2 min read

Last Updated on August 5, 2015

I am again in the US of A. Specifically, in Berkeley California.

I’ve noticed yet another oddity about the cultural installation better known as The American Dream. Perhaps it’ll trigger some consideration to read this, perhaps not.

I’ve just been to a number of shops. Trader Joe’s, and a large organic food store. These days plastic ain’t hip. It’s cool to use paper, and even cooler to bring your own bags. Personally, I figure that bringing a reusable bag is the more life-giving option, yet it’s not always so easy to remember and sometimes it’s just not convenient. Looking at what people have in their hands as they step out form the checkout I gather that for many plastic, paper, or bring your own is not even a consideration they give much attention to. Nothing new about that.

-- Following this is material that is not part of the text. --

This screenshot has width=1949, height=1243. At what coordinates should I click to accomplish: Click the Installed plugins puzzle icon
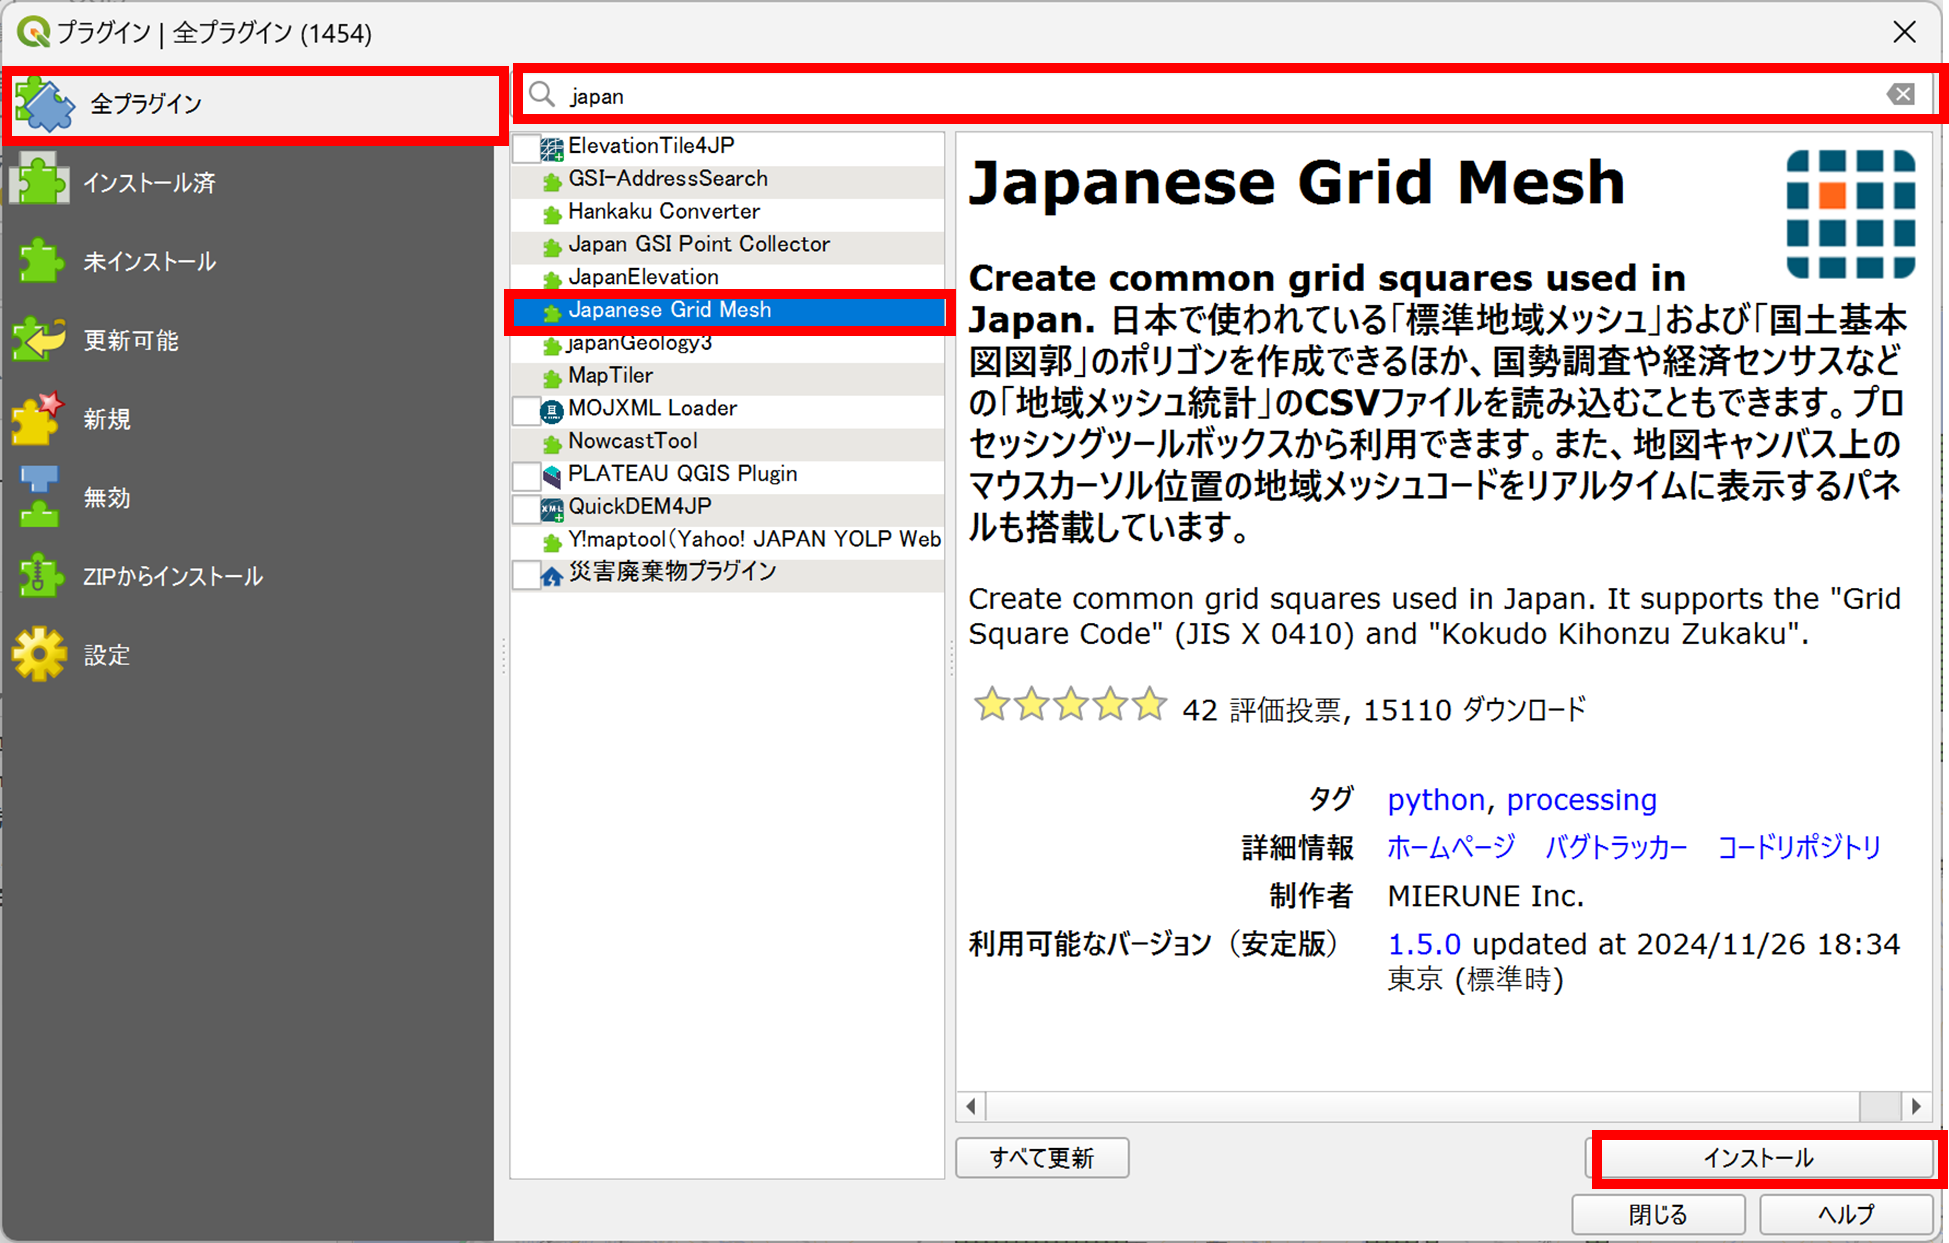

What has struck me as rather odd, however, is this. Every single paper bag is “double bagged”.

In New Zealand I have seen people request for a double bag if the load is heavy or they have an extra long way to walk such as to the house as opposed to the car park. Yet here it appears to just be the norm. At both Trader Joe’s and the Berkeley Bowl it was routine for every bag to be “double bagged”. Okay, at the Berkeley Bowl it was routine to use plastic, and they’d only use paper if asked to. But once that request was made, two bags would be used, doubled up.

So here we are, people attempting to do the “right thing”. Attempting to be environmentally correct, and yet the American propensity to over use and over consume and over waste sneaks up from behind and bites the eco-conscious on the proverbial butt.

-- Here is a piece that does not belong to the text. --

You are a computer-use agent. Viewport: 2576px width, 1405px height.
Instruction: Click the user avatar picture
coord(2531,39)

If 100 million paper bags are required each year for people to get their food to their car and then to their kitchen, and if all of those are double bagged, that means a total of 200 million bags end up being used. Kinda odd in a world and country where people lead themselves to believe that the world can’t support 7 billion people to live healthy and abundant lives. Of course, this double bag situation is just a small icon of the cultural madness that is prevalent here.

I wonder if anyone has compared the environmental impact of plant-based plastic bags with 2x brown paper bags?